More outhouse humor. I belong to a jeep club. Its a pretty big organization with members going their own way. Jeeping is an odd hobby that attracts people from all walks of life and income levels. We even have "factions", but those groups all manage to come together when it comes time to put on a race. The first few years we didn't know what to expect (this will be our 42nd race year). So everyone expected maybe a few hundred paying guests. Of course word got out and soon it was in the thousands. All those folks need to eat and drink beer. Some of the wives didn't cook or sell, they ran to groceries all over the place buying more beer (and maybe soft drinds) and hamburger,etc. And what goes in must come back out.

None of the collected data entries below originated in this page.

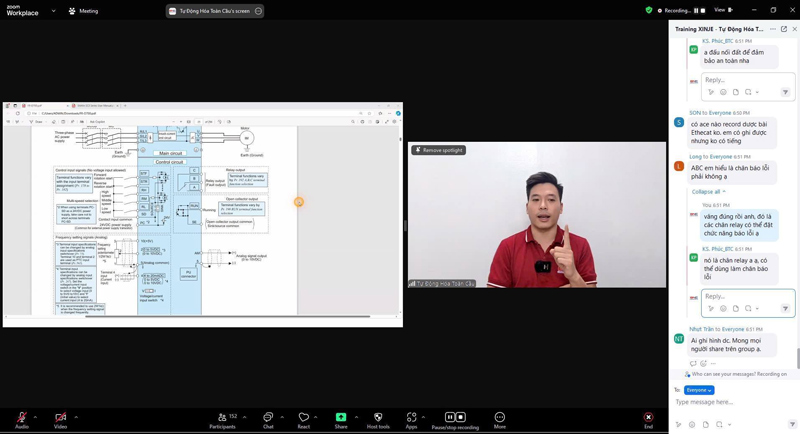
Task: Open the More options icon
Action: click(499, 417)
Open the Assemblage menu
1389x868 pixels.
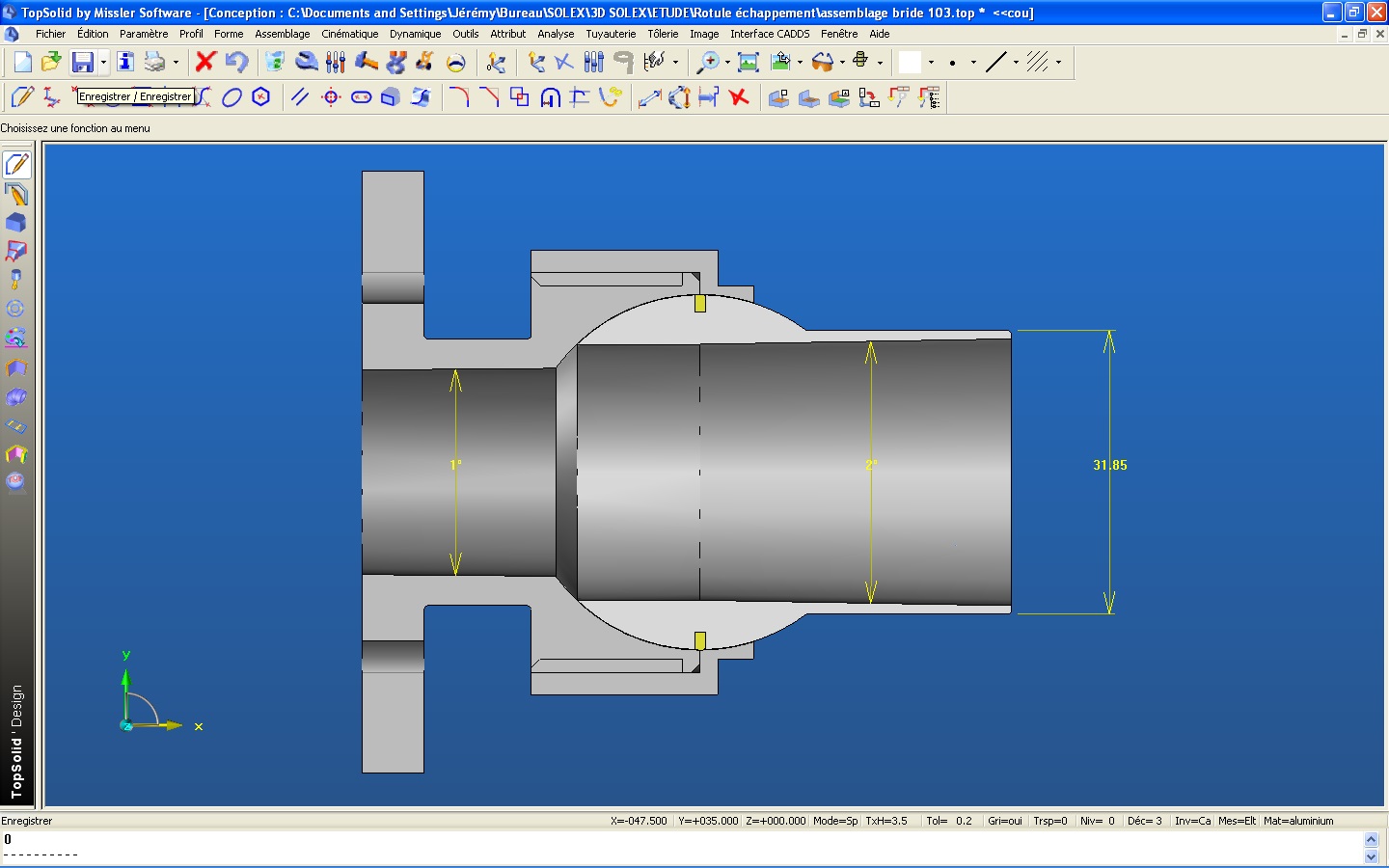pyautogui.click(x=282, y=34)
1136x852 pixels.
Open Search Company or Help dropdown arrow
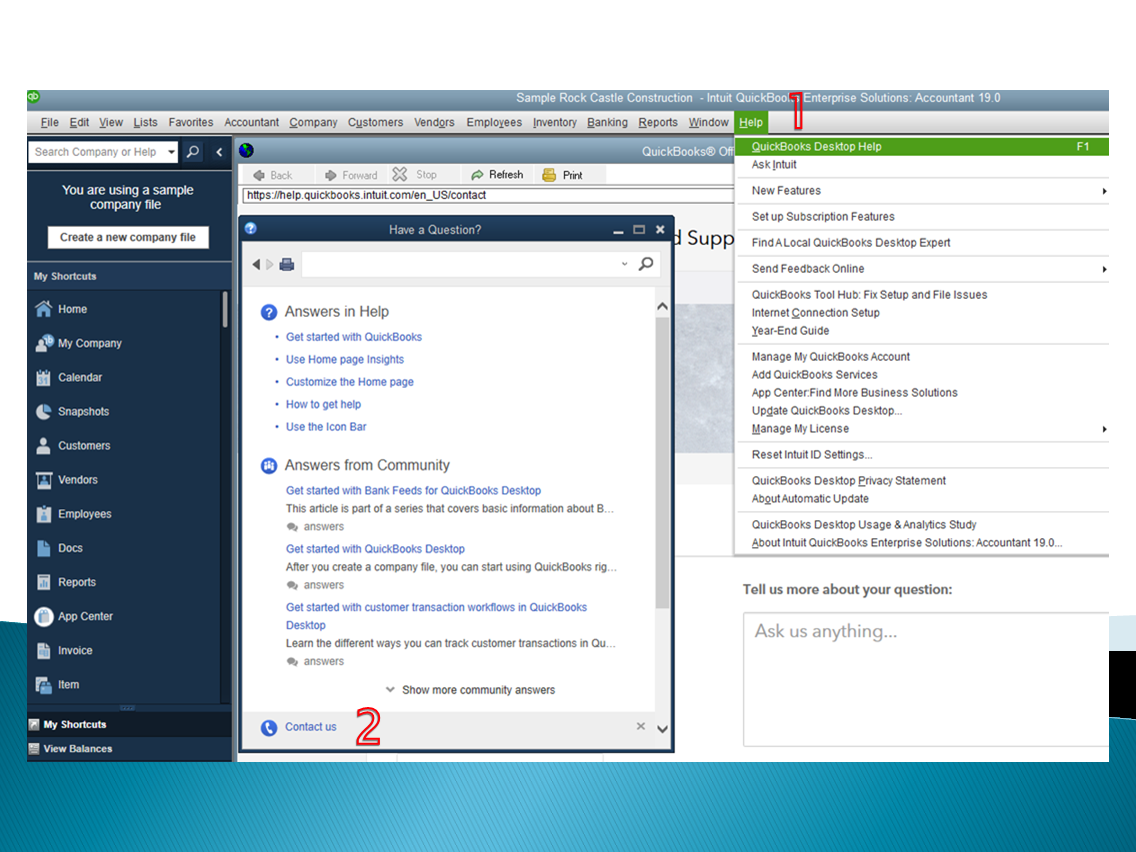point(171,152)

The early years we just rented, "borrowed" or did whatever to get port-o-lets. But those portable potties are expensive. So after a few more years, some of our brighter members got to thinking (very dangerous with bored minds fueled by adult beverages.) So a plan was devised to just take plywood and some structural lumber and put together our own outhouses a few weekends before the next race. Worked like a charm and everyone loved them. "Cute" would be a good term for them. Even had the crescent on the door and a little roof slanting to the rear, just like the real think. The seats were "OK'. Another hole cut in the plywood, with a genine seat on some, and fabricated seats on others.
It seemed to be working great during the race. No really bad complaints at first. But then after the 2nd or 3rd day, the stench started to become overpowering. The guys would mostly walk behind them and do their business. Finally someone figured out it was the cute little roof that was holding in the odor. Jeepers are known for quick and dirty fixes. So a guy just found a piece of 4x4, tossed it in his jeep and took a drive. At each one he opened the door, used the chunk of wood as a hammer and knocked the roof up and over the back. No fuss, no muss, the offending roof was gone. And the smell mostly went back to tolerable.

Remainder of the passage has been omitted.